# P-1061. Estimating Transmission and Importation of Healthcare-Associated Pathogens in the Absence of Surveillance Testing: A Bayesian Deep Learning Approach

**Authors:** Julia Bohman, Yizhen Xu, Matthew H Samore, Michael Rubin, Karim Khader

PMC · DOI: 10.1093/ofid/ofaf695.1256 · 2026-01-11

## TL;DR

This paper explores using Bayesian deep learning to estimate how healthcare-associated pathogens spread without relying on costly surveillance testing.

## Contribution

The study introduces a Bayesian deep learning approach, BayesFlow, to estimate transmission parameters using only clinical culture data.

## Key findings

- BayesFlow overestimated transmission probability when using bed-level data but provided accurate estimates with agent-level data.
- Simulations using agent-level estimates produced similar results to those with true parameters.
- The method shows potential for real-world application in monitoring infection risk without surveillance testing.

## Abstract

Accurate estimation of pathogen transmission and importation in healthcare settings typically rely on surveillance cultures, which are costly and not routinely implemented. Clinical cultures, ordered based on symptoms or suspicion are subject to differential test sensitivity, partially capturing asymptomatic colonization, limiting their utility for transmission modeling. We evaluated whether BayesFlow, a Bayesian deep learning approach, can estimate key transmission parameters using clinical culture data without active surveillance.
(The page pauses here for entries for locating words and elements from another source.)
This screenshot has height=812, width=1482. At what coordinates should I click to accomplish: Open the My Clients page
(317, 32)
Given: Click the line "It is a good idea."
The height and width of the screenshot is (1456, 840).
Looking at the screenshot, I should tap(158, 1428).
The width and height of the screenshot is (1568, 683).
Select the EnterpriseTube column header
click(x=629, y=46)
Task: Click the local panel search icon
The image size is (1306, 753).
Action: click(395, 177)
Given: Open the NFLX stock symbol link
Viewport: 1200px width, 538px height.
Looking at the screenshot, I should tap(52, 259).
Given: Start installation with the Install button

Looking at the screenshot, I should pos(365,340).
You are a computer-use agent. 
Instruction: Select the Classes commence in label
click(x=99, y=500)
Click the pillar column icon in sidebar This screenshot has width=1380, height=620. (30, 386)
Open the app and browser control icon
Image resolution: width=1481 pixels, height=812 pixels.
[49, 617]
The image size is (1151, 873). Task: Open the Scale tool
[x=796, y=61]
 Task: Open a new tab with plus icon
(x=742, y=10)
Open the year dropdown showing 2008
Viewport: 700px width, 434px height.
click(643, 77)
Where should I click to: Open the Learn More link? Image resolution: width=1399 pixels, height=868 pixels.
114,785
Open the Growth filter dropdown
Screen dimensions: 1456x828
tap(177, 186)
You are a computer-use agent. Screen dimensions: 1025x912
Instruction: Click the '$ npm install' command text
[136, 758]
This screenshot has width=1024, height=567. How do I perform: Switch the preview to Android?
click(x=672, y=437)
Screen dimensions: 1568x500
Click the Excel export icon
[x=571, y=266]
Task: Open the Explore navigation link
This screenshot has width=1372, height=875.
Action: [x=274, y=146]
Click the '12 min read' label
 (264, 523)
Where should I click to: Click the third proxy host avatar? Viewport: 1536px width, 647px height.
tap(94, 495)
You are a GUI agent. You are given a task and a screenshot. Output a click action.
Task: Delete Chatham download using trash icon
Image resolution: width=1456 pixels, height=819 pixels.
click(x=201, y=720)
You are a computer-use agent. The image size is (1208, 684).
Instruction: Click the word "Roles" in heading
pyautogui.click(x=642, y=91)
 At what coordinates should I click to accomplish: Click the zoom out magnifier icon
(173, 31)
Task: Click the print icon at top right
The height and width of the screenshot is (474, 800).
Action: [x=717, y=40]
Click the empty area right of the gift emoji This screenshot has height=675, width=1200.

We simulated pathogen spread in a hospital ward where individuals were either susceptible or colonized. Test rates and culture sensitivity varied by colonization status. We compared two data structures: (1) bed-level tracking of test results per bed over time, and (2) agent-level tracking of individuals' admission and testing. BayesFlow was trained on 10,000 simulations and applied to a dataset with known parameters. We estimated transmission, importation, and contact rate parameters and compared simulated transmission dynamics from true and estimated parameters.

In the Bed-Level structure, BayesFlow substantially overestimated the transmission probability (0.15 vs. true value 0.05) (Table 1), resulting in higher downstream colonizations (Figure 1) while the Fixed Agent structure yielded more accurate estimates across all parameters (Table 2). Simulations based on estimated parameters in this structure produced similar distributions of R₀ and proportion colonized to those generated with true parameters (Figure 1).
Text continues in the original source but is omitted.